◆ **Page**
Table 5 shows the detection performances in terms of AP and mAP when IoU is fixed to 0.5. The top-ranked two methods such as RGB based Faster R-CNN with Inception-Resnet-v2 and normalized RGB based Faster R-CNN with Inception-Resnet-v2 have also better performance than others, even though the ranking order is slightly changed depending on the object size. Ruta’s RYG and HSV in Faster-RCNN model with Resnet-101 and HSV in Faster R-CNN with Inception-Resnet-v2 have significantly high performance for yellow traffic light. Similar to Table 4, CIE Lab color space has relatively poor performance regardless of the network models. As shown in Table 5, the performances of mAP depending on the size are similar to Table 4.

5.2. Detection Examples

After the traffic light detection procedure, we use NMS to remove the redundant detections. At final test process, IoU threshold of NMS is fixed to 0.5. The traffic light detection examples of the top-ranked two methods are shown in Figures 6 and 7. Six example images are selected to show detection results for six types of traffic lights. The traffic lights with object score being greater than 0.5 are detected and classified. True positives are indicated by the corresponding traffic light symbol. False positives and false negatives are noted by FP and FN, respectively. As shown in Figure 6, the top-ranked method, RGB color-based Faster R-CNN with Inception-Resnet-v2, has twenty-six true positives, three false positives, and four false negatives in six images. Figure 7 shows that normalized RGB color-based Faster R-CNN with Inception-Resnet-v2 has twenty-four true positives, two false positives, and seven false negatives. Both methods cannot detect the yellow traffic lights well.

Figure 6: Traffic light detection examples of top-ranked RGB based Faster R-CNN model with Inception-Resnet-v2.
Figure 7: Traffic light detection examples of the second-ranked normalized RGB based Faster R-CNN model with Inception-Resnet-v2.

◆ **Set task**
Continue the traffic light detection write-up, starting after its last line.

◆ **Stored data**
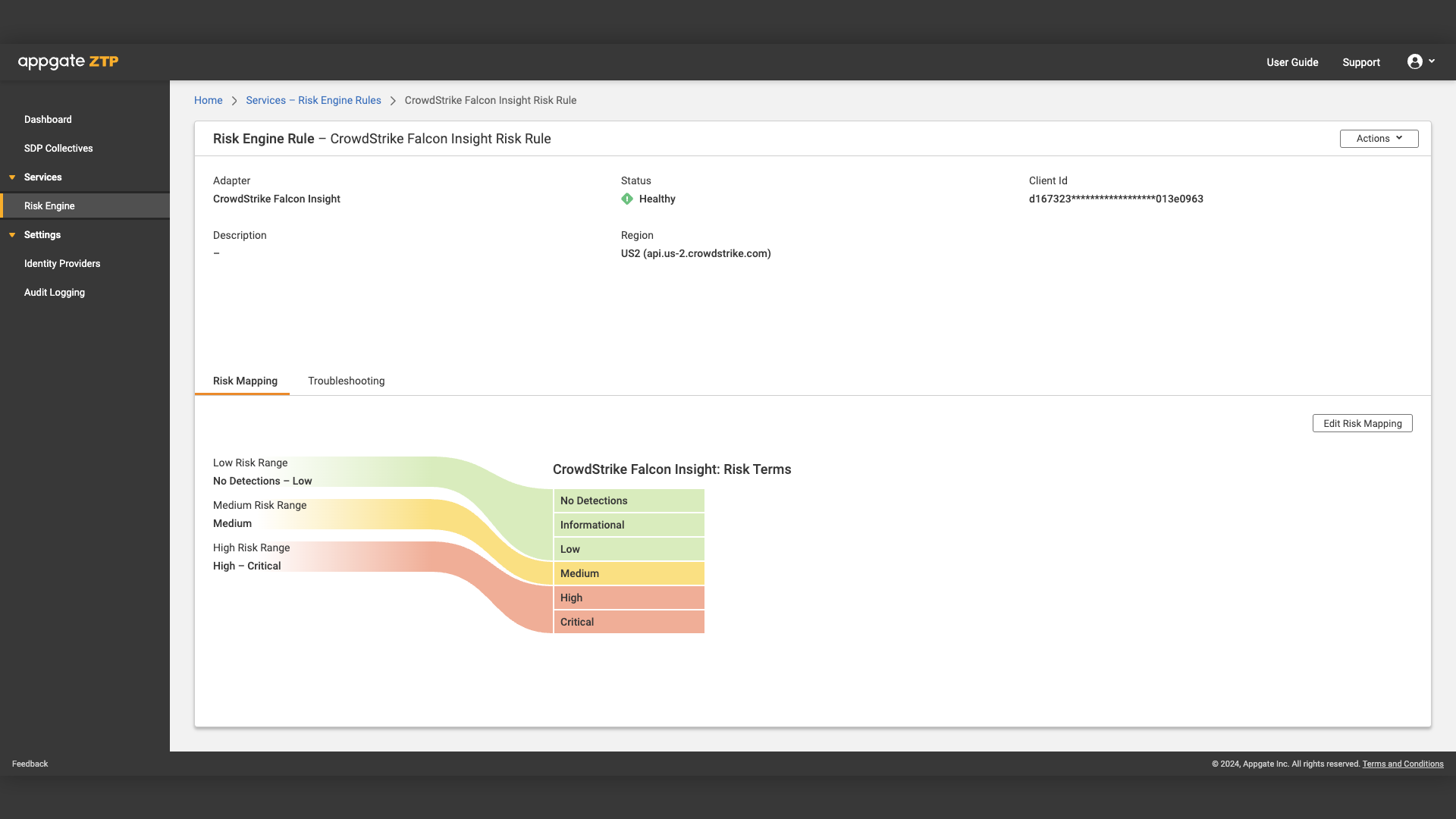Image resolution: width=1456 pixels, height=819 pixels.
Task: Collapse the Settings sidebar section arrow
Action: point(12,235)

◆ **Final answer**
5.3. Summary

Based on the performance analysis, the Faster R-CNN model is more suitable to traffic light detection than R-FCN. Inception-Resnet-v2 shows better performance for feature extraction than Resnet-101 in Faster R-FCN framework. From view point of color space, the use of RGB has highest performance in all ensemble networks. The normalized RGB is also a good color space for Inception-Resnet-v2 model.

6. Conclusions

In this paper, we present a deep-learning based traffic light detection system that consists mainly of color space transform and ensemble network model. Through the simulations, it is shown that Faster R-CNN with Inception-Resnet-v2 model is more suitable to traffic light detection than others. Regardless of the network models, RGB and normalized RGB color spaces have high performance. However, most methods have limited performance to detect yellow traffic lights. It is observed that yellow lights are often misclassified into red lights because the amount of yellow lights is relatively much smaller in training dataset. The performance can be improved, if yellow light training data is large enough as other colors. The results can help developers to choose appropriate color space and network model when deploying deep-learning based traffic light detection.

Data Availability

For the simulations, Bosch Small Traffic Lights Dataset offered by Behrendt et al. is used: https://hci.iwr.uni-heidelberg.de/node/6132.

Conflicts of Interest

The authors declare that there are no conflicts of interest regarding the publication of this paper.

Acknowledgments

This work was supported in part by Basic Science Research Programs through the National Research Foundation of Korea (NRF) funded by the Ministry of Education (Grant no. NRF-2018R1A2B6005105), in part by the Brain Korea 21 Plus Program (no. 22A20130012814) funded by National Research Foundation of Korea (NRF), and in part by MSIT (Ministry of Science, ICT), Korea, under the ITRC (Information Technology Research Center) support program (IITP-2018-2016-0-00313) supervised by the IITP (Institute for Information & Communications Technology Promotion).

References

  1. S. O.-R. A. V. S. Committee et al., “Taxonomy and definitions for terms related to on-road motor vehicle automated driving systems” (Arabic), SAE International, 2014.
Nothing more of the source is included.